There are a variety of psychotherapeutic techniques used to treat ADHD which help the individual manage their emotions and modify their behaviors. The best psychotherapeutic treatments for children with ADHD include:
Talk Therapy - This type of therapy provides an outlet for the child to express his/her emotions in a supportive environment. It not only helps the child cope with his/her hyperactivity but also reduces impulsivity and problem behaviors. Your child’s psychiatrist may also want you to be a part of the therapy sessions.
Behavior Modification Therapy - The aim of this therapy is to change or modify the problem behaviors and replace them with desired behaviors. Limits and consequences are set on problem behaviors to reduce their occurrence and desired behaviors are reinforced with rewards and praises so that they occur more often. The child is also taught to monitor his or her own behavior. Behavioral therapy may take some time to show significant results, however, over the course of a few weeks, you will notice a decrease in the impulsive and hyperactive behavior of your child.
Social Skills Therapy - This therapy involves teaching children social skills. Children with ADHD often have problems interacting with other people. Social skills training helps the child to learn skills such as turn-taking, sharing, asking for help, and also how they should respond to being teased. Usually carried out in a group setting, this treatment method will also teach your child to read facial expressions and to understand someone else’s tone of voice, something that does not come naturally to an ADHD child.
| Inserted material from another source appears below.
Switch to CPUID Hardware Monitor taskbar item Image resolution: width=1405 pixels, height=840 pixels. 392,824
Self-Help and Other Treatments for ADHD Children
Dietary modifications can reduce the symptoms of hyperactivity in children. This involves cutting down on sugar, caffeine and food additives. Extra vitamins, minerals or omega-3 fatty acids can also be helpful.
ADHD children also need clear rules and a structured routine at home. This is why it is important that parents take an active part in the treatment of their ADHD child. Parental skills training can teach you how to use positive feedback to increase desired behaviors and how to ignore or redirect the unwanted behaviors. Managing out of control behaviors is another skill that a parent can learn and use at home.
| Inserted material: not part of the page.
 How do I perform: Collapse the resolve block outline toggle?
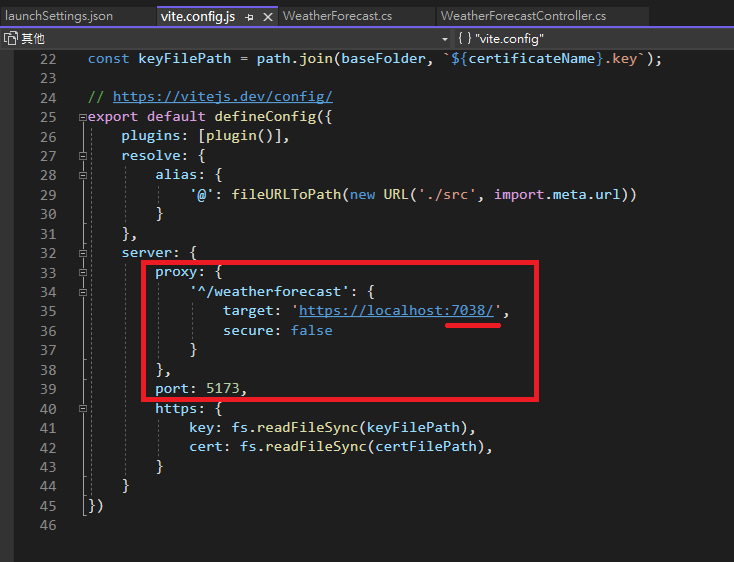(80, 156)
Also, make sure to talk to your child’s school and work with the teacher and/or the school’s special education committee to get your child extra in areas where he or she may need it, such as reading, math and organizational skills.
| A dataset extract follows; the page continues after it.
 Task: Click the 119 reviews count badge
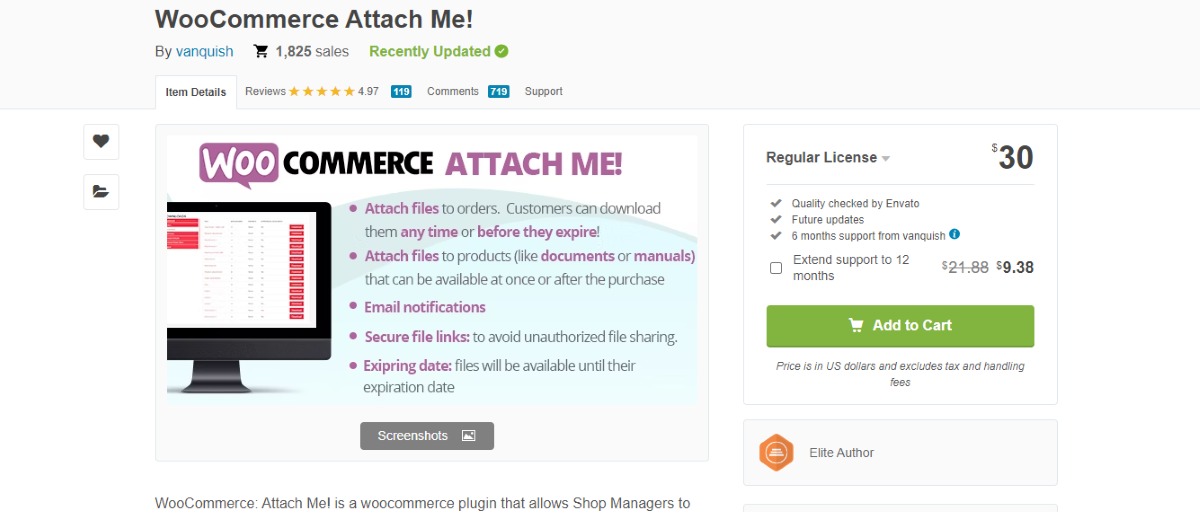point(401,92)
Exercises, homeopathic medications, and getting a good night’s sleep will also help you manage your child’s ADHD. Herbs, neurofeedback and musical therapy are also treatment options that have been found to be useful.
NB: The content of this article is for information purposes and is not intended to replace sound medical advice and opinion.
National Institute of Mental Health: Attention Deficit Hyperactivity Disorder (ADHD)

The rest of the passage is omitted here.